PAGE EXTRACT
────────────────────────────────────────
The ups with a monthly salary are that you live a comfortable life filled with all the luxuries you might want. Want to buy the latest gadget, sure. 1-click away. Want to do a trip to Europe, sure. Want external daily help in cooking, cleaning your house, and doing dishes, 100% doable. Want to go out and have a nice fancy dinner every weekend, say no more. More importantly, working full-time for a company separates you from all the extra work required to "figure out business". You can focus on one skill and just execute on it.
Why:
The downsides of working full-time are almost the same, if not less. It's just that we ignore them and enjoy the ups of a monthly salary (which is also perfectly ok). A few downsides that I've noticed over the last decade are:
- Less-to-no room to work on new projects. Yes, you can carve some time from your weekdays and weekends to work on your project. You can also burn your midnight oil to do it. But it just takes longer and sometimes robs you from just simply enjoying life.
- Less time to rejuvenate as we're always on the "work machine". Sure, you can take 2 weeks off every few months but those get eaten up very quickly to finish pending house chores or planning & executing a vacation.
- Less time to idle to let your mind wander and learn new things. I idle a lot. I think Idling i.e. doing nothing or not having any agenda for the day is great for my brain. It lets you wander off to new things. It brings back curiosity which leads to new & exciting opportunities - which you may never find if you're just working continuously.
- Little-to-no passive income. Building passive income takes time and effort. Most people I know on the internet who make serious passive income regularly, are the ones who've gone full-time working on their projects. Yes, a few I know have made a few $$$ here and there but it's not recurring. Regular passive income requires work. Continuous work.
- Working constantly 40 hours/week. I've been working for almost a decade. That's a lot. If I continue this path, I'll probably work for 3-4 more decades before enjoying my retirement, or my real break from work. I don't like the idea of waiting 4 decades to enjoy a good break.
Why now:
- Got my finances in place. The biggest reason that I feel confident that this is the best time that I should take a mini-sabbatical is because I got my finances in place a few years back. I hired a financial planner who taught me how to manage my money and think in life goals vs. spending as I go about life. I've been saving for a runaway apart from other saving goals. I have a runway of a year which includes my daily bills, any EMIs, and occasional travel plans.
- If not now then when? This is a question that I ask myself every time I get excited about something but can't make the jump for any x reason. We have been taught to keep working and retire after 60. These rules / principles were made in the early decades when families were earning the bare minimum and living life month-to-month. Times have changed. The IT industry has opened a ton of opportunities for those who can learn new skills and master them. I feel fortunate to have found my way into digital product design which pays well and helped me earn quite decently and save for my life goals.
────────────────────────────────────────
SUPPLIED MATERIAL
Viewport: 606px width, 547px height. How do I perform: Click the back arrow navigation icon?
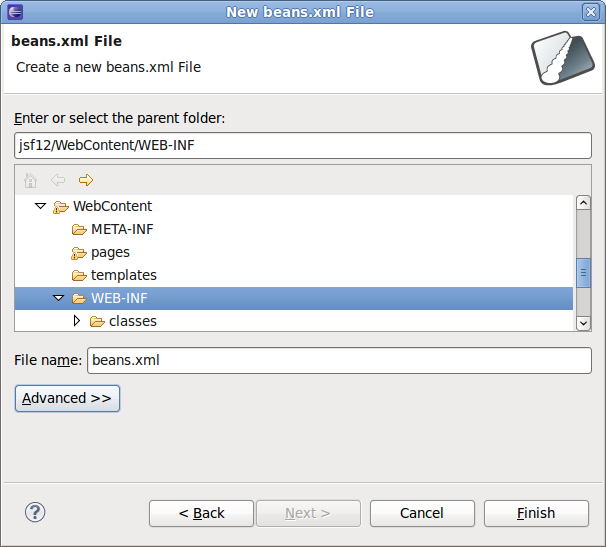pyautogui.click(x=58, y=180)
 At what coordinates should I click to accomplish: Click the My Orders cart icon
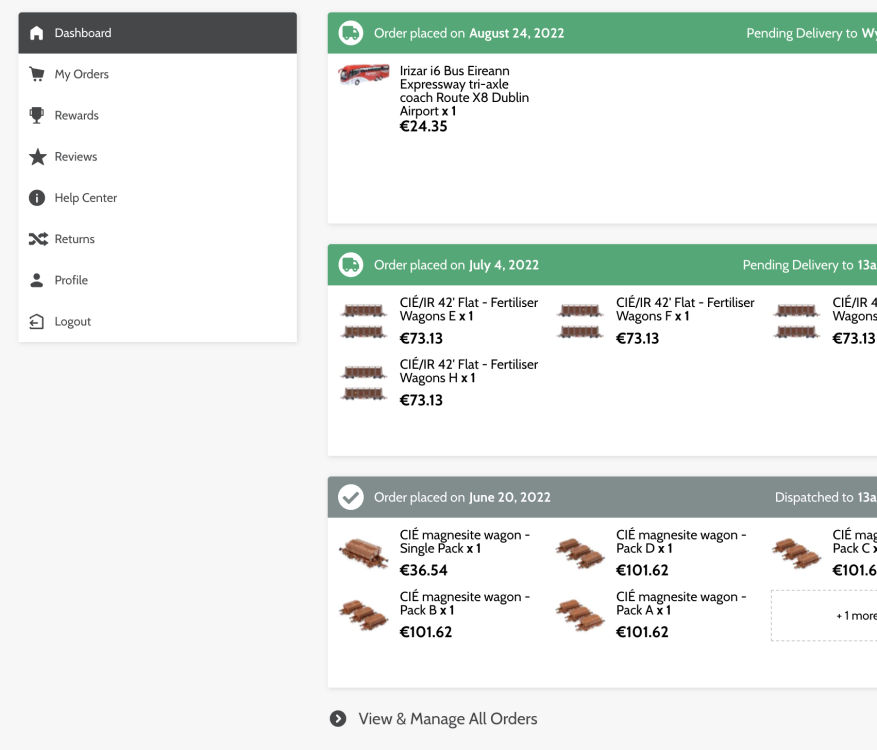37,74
────────────────────────────────────────
Summarize the passage on taking a mini-sabbatical in two sentences.

EXERCISE RESULT
A monthly salary brings a comfortable life full of luxuries and lets you focus on one skill, but full-time work leaves little room for new projects, rest, idle time, or passive income, and it means working 40 hours a week for decades before retirement. The writer feels this is the right time for a mini-sabbatical because their finances have been in place for a few years, with a year of runway saved, and because they keep asking, "If not now then when?"